Justia Bankruptcy Opinion Summaries
SS Body Armor I, Inc. v. Carter Ledyard & Milburn, LLP
Brooks, Debtor's CEO, was charged with financial crimes. In class action and derivative lawsuits, Debtor proposed a global settlement that indemnified Brooks for liability under the Sarbanes Oxley Act (SOX), 15 U.S.C. 7243. Cohen, Debtor’s former General Counsel and a shareholder, claimed that the indemnification was unlawful. The district court approved the settlement, Cohen, represented by CLM, appealed. The Second Circuit vacated, noting that the EDNY would determine CLM’s attorneys’ fees award. Debtor initiated Chapter 11 bankruptcy proceedings. The Bankruptcy Court confirmed Debtor’s liquidation plan, with a trustee to pursue Debtor’s interest in recouping its losses from the ongoing actions.Brooks died in prison.

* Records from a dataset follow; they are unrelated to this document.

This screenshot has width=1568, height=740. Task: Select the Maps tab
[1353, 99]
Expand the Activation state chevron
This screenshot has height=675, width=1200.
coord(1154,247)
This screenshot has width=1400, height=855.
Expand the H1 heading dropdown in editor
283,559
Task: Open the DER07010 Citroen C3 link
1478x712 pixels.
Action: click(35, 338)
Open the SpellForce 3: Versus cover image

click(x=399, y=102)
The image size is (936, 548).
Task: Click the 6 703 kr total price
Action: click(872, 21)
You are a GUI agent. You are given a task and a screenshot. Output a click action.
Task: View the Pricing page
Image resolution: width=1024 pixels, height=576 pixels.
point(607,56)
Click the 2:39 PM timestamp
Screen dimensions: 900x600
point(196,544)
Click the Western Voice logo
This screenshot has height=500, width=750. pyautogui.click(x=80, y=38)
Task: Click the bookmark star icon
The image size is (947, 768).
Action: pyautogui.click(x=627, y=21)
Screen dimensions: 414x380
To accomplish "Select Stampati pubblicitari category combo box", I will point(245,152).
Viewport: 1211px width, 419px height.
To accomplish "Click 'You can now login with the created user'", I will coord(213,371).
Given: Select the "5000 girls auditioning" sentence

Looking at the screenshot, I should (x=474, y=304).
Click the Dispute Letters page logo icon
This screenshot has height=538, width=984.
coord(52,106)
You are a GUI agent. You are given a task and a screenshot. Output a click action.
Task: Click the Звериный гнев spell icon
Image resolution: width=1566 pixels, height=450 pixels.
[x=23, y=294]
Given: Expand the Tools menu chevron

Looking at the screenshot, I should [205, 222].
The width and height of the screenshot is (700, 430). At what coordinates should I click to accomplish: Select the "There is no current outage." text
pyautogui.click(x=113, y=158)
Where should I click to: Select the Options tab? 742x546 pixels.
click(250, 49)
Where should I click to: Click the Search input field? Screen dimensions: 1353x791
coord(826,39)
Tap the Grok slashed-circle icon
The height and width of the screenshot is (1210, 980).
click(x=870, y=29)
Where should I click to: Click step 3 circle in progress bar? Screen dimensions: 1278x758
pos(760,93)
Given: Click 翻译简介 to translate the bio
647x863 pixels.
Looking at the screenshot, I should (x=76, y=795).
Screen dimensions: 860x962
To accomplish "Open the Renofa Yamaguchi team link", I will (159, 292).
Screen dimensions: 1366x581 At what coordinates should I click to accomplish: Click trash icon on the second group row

Because his appeal had not concluded, some of his convictions and restitution obligations were abated. Stakeholders negotiated a second global settlement agreement, under which $142 million of Brooks’ restrained assets were to be distributed to his victims; $70 million has been remitted to Debtor. The Bankruptcy Court awarded CLM fees for the SOX 304 claim; the amount would be determined if Debtor received any funds on account of the claim. CLM’s Fee Appeal remains pending at the district court.CLM requested a $25 million reserve for payment of its fees. The Bankruptcy Court ordered Debtor to set aside $5 million. CLM’s Fee Reserve Appeal remains pending. CLM then moved, unsuccessfully, for a stay of Second Settlement Agreement distributions. In its Stay Denial Appeal, CLM’s motion requesting a stay of distributions was denied. The Third Circuit affirmed. The $5 million reserve is sufficient. A $5 million attorneys’ fees award for 1,502.2 hours of legal work totaling $549,472.61 of documented fees would yield an hourly rate of $3,328.45 and a lodestar multiplier of over nine. In common fund cases where attorneys’ fees are calculated using the lodestar method, multiples from one to four are the norm. View "SS Body Armor I, Inc. v. Carter Ledyard & Milburn, LLP" on Justia Law
Great Plains Royalty Corporation v. Earl Schwartz Company, et al.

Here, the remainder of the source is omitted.